Robert Cornegy holds 94-vote edge over Kirsten Foy amid reports of voting machine irregularities
By Stephen Witt
On the morning after the election, Bed-Stuy residents remained in flux as to who will represent them in the City Council after Robert Cornegy declared victory after squeaking out a slim 94-vote victory over his nearest opponent Kirsten John Foy in the 36th District race.
And following a count of absentee and affidavit ballots later this week, the outcome of the election could possibly be settled by lawyers and a judge in the courts instead of by voters.
According to the unofficial tally, Cornegy received 4,138 votes to Foy’s 4,044 votes. Also receiving votes in the four-person race were Robert Waterman with 2,988 votes, Conrad Tillard with 1,858 votes and Reginald Swiney with 797 votes.
“The last time I checked you only need to win by one vote and we had more votes,” said Cornegy, who is the area’s district leader and has the backing of the term-limited current City Councilman Al Vann.
But Foy, who benefitted from the Real Estate Board of New York, who spent $274,852 in mailings for his campaign, including several negative mailings, said he is not conceding the election.
“It’s a very close race and it’s not over,” said Foy. “There are hundreds of absentee ballots and affidavit ballots, and reports of broken voting machines all over the place. My wife and I had to fill out affidavit ballots. It’s irresponsible for anyone to claim victory. We won’t know who won until next week.”
Cornegy responded that he was aware of problems with the voting machines, but most of the problems were at polling places that favored him.
“After the paper ballots are counted, I am relatively confident the vote will be the same,” said Cornegy, adding the matter should not be decided in the courts.

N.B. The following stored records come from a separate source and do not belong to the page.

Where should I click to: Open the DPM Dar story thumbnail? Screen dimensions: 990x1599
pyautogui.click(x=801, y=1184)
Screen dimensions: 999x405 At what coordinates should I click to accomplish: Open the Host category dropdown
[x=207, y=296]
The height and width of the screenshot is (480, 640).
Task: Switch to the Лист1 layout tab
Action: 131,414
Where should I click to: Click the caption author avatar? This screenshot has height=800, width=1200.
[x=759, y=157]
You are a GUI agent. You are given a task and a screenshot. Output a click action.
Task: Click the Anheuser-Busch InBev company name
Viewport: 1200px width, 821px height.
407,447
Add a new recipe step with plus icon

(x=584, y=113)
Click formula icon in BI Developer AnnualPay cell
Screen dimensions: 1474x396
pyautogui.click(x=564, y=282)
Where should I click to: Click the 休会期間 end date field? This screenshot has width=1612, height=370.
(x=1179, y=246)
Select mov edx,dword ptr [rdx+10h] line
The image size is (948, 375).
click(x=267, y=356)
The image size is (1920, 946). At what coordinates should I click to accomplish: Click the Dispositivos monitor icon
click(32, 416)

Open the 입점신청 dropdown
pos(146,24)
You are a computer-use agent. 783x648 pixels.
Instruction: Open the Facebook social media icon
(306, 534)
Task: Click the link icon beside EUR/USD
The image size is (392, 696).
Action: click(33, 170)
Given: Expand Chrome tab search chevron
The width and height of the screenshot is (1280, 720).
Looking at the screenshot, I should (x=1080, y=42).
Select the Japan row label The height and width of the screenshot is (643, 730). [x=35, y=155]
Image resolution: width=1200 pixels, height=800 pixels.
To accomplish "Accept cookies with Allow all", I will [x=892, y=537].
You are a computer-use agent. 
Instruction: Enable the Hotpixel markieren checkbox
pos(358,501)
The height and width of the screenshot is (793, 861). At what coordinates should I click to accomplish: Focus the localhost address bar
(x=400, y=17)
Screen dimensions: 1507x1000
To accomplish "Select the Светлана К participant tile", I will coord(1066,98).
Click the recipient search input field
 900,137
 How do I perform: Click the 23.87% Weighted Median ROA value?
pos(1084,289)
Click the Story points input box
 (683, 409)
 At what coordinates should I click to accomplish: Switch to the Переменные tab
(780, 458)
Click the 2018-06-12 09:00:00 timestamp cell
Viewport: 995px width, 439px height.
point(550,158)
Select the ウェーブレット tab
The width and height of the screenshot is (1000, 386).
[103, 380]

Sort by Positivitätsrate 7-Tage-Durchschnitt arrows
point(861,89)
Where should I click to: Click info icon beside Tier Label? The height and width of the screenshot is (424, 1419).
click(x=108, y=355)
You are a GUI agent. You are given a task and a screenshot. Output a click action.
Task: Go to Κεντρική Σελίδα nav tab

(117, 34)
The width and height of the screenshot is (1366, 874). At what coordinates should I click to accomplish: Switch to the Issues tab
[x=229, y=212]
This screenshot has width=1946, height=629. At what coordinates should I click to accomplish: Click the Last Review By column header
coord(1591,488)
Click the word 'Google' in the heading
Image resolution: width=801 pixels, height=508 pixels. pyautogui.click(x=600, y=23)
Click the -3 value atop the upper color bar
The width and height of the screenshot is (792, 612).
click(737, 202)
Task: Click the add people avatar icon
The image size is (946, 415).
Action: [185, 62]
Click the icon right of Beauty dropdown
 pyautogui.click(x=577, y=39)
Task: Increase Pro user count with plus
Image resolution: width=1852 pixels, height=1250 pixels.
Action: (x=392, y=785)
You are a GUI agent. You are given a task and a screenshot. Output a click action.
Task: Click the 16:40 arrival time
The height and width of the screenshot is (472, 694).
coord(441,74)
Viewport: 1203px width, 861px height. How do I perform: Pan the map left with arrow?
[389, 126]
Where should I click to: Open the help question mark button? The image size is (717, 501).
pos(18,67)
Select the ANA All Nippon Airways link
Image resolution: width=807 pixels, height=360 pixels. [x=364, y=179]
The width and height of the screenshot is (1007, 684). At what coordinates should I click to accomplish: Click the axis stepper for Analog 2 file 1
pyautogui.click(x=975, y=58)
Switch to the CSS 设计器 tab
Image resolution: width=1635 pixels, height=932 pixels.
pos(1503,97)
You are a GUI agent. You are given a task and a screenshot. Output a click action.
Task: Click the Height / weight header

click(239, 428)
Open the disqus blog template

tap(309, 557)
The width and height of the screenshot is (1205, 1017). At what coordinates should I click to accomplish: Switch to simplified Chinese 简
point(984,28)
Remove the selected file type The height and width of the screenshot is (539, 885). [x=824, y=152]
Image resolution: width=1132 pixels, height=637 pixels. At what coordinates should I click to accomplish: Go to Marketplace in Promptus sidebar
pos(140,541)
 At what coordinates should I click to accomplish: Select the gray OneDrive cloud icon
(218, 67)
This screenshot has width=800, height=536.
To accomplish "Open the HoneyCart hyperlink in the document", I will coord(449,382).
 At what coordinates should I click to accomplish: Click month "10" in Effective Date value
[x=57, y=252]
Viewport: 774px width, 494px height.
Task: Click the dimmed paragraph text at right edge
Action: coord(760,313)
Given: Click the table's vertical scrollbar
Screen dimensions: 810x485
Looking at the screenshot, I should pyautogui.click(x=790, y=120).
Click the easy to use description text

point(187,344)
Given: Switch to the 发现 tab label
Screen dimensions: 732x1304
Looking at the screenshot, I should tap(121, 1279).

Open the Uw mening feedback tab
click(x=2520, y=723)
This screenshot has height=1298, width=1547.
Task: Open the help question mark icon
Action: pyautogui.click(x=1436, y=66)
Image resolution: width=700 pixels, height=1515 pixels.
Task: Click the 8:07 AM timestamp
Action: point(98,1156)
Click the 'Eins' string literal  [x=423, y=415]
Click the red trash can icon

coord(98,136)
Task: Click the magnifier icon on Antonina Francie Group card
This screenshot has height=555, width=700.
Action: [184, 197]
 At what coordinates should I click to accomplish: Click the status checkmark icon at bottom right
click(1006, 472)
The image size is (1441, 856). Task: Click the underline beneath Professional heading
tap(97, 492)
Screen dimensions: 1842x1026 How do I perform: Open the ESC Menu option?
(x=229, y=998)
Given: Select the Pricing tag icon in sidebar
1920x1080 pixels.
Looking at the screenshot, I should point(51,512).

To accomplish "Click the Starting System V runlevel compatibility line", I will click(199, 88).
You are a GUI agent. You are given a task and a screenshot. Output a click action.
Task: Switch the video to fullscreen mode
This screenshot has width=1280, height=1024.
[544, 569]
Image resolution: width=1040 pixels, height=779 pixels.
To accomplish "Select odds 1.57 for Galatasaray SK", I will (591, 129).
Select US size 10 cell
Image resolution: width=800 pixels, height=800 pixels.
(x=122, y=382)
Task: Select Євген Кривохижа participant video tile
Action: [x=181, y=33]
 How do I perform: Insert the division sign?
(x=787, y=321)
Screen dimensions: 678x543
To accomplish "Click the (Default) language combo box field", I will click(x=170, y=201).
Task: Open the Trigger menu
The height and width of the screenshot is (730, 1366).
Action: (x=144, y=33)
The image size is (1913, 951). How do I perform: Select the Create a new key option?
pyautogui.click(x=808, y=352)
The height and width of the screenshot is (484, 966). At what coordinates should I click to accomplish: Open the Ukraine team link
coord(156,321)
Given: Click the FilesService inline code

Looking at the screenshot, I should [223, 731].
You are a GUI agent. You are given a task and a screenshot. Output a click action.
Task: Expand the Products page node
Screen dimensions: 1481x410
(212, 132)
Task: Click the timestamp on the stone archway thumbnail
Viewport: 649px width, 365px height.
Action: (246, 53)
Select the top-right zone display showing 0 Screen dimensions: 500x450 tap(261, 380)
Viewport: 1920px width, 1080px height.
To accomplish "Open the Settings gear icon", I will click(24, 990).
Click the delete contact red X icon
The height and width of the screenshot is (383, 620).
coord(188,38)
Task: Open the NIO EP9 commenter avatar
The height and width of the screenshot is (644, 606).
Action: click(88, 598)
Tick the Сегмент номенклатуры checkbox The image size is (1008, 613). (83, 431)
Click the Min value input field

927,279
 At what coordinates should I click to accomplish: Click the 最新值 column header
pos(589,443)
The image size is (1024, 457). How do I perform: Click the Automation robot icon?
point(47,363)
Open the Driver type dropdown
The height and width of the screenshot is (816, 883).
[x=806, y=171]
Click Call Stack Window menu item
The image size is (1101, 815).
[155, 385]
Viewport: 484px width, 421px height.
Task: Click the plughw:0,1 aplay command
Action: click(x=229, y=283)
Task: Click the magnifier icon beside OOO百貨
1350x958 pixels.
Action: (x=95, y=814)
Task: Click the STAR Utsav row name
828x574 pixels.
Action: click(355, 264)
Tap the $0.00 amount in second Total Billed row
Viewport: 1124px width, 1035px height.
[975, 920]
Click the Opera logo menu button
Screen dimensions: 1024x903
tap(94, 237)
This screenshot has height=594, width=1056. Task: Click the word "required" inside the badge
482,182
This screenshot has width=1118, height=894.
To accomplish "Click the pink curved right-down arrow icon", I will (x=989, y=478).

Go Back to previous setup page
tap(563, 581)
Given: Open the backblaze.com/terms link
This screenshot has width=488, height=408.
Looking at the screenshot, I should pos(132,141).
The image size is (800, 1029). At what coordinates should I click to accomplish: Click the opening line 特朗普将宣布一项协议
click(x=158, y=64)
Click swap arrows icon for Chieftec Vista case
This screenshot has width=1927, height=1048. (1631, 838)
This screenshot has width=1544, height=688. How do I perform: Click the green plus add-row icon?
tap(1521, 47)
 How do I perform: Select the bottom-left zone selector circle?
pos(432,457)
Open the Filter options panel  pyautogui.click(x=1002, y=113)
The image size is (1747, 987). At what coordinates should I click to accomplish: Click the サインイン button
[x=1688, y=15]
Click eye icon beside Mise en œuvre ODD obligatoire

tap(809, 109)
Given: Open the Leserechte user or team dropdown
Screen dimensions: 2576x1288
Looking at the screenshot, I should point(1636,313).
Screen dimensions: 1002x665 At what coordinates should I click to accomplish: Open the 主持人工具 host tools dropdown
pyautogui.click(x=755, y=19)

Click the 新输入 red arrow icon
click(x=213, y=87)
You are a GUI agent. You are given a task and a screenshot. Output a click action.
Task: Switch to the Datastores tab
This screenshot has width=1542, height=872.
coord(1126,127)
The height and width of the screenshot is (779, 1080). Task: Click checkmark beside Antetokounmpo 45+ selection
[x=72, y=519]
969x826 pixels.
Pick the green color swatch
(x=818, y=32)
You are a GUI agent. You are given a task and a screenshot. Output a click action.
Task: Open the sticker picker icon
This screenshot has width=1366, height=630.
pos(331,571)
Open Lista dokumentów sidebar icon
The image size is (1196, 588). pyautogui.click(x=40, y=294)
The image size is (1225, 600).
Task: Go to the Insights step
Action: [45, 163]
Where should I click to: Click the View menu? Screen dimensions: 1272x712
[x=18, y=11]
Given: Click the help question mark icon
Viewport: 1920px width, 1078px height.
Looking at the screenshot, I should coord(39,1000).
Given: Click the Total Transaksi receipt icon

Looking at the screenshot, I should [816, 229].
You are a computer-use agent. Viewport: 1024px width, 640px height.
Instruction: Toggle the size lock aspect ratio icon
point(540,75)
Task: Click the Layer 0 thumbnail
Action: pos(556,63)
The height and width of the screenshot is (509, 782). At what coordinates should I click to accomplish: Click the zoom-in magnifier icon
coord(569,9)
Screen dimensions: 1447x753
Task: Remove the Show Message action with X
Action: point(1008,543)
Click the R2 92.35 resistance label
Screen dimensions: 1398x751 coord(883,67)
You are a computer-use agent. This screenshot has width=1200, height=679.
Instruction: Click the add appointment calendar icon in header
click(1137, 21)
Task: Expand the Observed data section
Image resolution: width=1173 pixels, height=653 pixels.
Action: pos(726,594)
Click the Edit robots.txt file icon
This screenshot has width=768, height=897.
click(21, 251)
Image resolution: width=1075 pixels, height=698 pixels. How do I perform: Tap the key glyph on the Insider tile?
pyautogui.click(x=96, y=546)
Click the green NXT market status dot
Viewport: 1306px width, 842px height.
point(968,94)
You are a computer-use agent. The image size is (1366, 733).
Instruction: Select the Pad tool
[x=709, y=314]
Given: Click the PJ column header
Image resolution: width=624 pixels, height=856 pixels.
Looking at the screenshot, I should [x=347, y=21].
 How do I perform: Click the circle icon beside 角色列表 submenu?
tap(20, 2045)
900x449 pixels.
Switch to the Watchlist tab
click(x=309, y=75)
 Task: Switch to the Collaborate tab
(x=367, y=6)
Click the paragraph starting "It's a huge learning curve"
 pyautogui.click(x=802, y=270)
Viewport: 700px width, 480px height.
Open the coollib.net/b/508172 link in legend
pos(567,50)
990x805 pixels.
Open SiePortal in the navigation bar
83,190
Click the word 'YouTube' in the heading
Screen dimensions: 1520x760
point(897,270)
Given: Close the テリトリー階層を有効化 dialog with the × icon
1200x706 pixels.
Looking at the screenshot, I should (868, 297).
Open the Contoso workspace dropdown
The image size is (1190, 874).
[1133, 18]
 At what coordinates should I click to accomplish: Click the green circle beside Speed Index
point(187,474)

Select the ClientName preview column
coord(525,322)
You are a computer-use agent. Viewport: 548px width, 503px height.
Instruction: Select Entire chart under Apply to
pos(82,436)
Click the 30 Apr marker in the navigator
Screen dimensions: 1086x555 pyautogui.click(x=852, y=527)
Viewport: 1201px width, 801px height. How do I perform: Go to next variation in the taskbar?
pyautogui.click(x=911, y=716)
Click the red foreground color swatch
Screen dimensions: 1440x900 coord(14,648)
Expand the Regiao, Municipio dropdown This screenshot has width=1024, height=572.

“This election should not be decided by any other entity but the people of the 36th City Council District, and anything at this point forward is a legal battle,” he said.
Both Waterman and Tillard conceded defeat and pledged to work with whoever ultimately wins for the better of the community.
Meanwhile, there were several reports of not only voting machine breakdowns, but of longtime polling places being closed. Among these was at PS 21, 180 Chauncey Street.
One district resident said her husband, who is a police officer, had voted at this polling place for years and when he arrived he found that it was no longer a polling place.
There were no signs or anything of where to go and he wound up not voting because he had to get to work, the resident said, adding it was the first time that her husband didn’t vote.
Several calls to the city’s Board of Elections were not returned at press time.